NOTES. Main news.

NOTES for HabĀ 1:3-4

The words of Habakkuk about the Torah (law), which is slacked, and about the incorrect (literarily. perverted) judicial decisions, have of course a quite concrete legal sense in all the times because the realities described by the prophet are identical at all times. But there is in the words of the prophet something more, beyond the purely legal frames. It is not surprising: because the Torah was never perceived practically either by the yahviste tradition or by the Jewish tradition as only the law, it also always supposed the lifestyle, the corresponding law, and the spiritual state, necessary for such a life.

Certainly, the Jewish traditional doctrine about the internal Torah appeared not immediately, but separate elements of that spiritual and ascetic experience, of which it grew, had to exist quite early, already at the pre-captivity period, at the time of later prophets. The Torah is slacked, says the prophet, and the judicial definitions (what we translate usually simply as "judgment") Bible of do not reach the goal (in the translation King James Version it is said "wrong judgment proceeded").

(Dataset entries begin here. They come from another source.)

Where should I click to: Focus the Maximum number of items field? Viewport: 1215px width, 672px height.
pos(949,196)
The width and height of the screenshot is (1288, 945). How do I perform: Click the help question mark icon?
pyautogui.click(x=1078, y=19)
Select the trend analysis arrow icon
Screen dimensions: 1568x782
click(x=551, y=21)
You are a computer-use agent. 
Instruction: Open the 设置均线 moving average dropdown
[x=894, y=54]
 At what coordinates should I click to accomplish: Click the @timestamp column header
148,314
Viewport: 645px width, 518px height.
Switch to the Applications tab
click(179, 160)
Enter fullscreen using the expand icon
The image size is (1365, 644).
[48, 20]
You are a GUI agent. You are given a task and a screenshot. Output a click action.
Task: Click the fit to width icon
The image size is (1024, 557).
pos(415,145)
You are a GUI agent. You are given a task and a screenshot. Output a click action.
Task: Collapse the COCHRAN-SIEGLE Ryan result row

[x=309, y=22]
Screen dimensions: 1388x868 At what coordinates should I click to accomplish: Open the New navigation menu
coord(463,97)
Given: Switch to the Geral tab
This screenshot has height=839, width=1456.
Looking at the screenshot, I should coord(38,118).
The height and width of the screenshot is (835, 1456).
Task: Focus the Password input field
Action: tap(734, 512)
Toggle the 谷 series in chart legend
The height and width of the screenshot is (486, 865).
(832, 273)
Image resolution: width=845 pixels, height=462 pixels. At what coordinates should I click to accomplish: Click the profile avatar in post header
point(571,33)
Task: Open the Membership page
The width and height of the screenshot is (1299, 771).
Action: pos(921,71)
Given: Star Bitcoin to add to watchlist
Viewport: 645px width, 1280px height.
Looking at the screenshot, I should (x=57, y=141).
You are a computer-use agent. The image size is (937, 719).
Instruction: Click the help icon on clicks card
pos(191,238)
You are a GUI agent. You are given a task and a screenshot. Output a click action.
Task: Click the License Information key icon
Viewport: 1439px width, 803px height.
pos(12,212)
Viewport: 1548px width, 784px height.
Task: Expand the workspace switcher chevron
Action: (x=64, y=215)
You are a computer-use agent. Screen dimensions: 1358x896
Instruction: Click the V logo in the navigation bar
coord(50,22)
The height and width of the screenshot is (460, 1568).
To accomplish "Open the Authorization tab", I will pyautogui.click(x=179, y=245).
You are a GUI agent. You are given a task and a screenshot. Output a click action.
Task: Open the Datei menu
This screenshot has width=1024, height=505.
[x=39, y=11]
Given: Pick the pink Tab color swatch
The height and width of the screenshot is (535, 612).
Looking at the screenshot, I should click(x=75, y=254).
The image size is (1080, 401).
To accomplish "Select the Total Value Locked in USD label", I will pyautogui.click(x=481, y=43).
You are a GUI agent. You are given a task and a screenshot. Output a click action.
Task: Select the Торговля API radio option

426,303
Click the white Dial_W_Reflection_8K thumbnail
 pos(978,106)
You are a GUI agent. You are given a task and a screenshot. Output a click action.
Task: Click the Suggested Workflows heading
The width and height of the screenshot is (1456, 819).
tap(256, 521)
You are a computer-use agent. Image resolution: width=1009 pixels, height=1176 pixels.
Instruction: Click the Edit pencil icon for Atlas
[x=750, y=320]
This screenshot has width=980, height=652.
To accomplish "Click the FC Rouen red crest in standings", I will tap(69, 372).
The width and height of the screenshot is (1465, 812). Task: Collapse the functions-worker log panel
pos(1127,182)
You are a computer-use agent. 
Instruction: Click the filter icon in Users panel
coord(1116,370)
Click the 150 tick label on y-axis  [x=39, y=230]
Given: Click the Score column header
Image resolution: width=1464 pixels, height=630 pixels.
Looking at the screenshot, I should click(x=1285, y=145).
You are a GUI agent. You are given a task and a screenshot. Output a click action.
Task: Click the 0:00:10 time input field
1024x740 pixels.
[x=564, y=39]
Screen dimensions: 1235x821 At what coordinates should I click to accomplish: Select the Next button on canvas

And it happens like that, according to the words of Habakkuk, because are lost in the society the entire spiritual and moral guidelines, in it reign general contention and a total egoism. And the link here is not only external, formal, legal, but spiritual also. Indeed, the spiritual chaos, the loss of all the moral guidelines is not a reason of the weakening of the Torah, but its consequence, if, of course we have in mind not external, legal, but internal spiritual measure of the Torah. Well then it turns out that the social problem is only an external demonstration of the spiritual problems, that these plunders and violence, this war of all against all, that sees the prophet, are not the disease in itself, but only the symptom of the disease.

It is not surprising that the Torah was given not only to an individual, but also to all people as a whole, as it is not surprising that the prophets never looked at public life, as on "something mean” and "unspiritual": because it is about the same Torah and about the same life. Man cannot (if only he is schizophrenic) live in the altar or at his home in his room one life and in the street another one. And Habakkuk, as other prophets, understands that perfectly. If the Torah, the law and the commandments given by God are for man a reality, he cannot have two lives. As the people also cannot have, if only it is about the people of God, the people-community.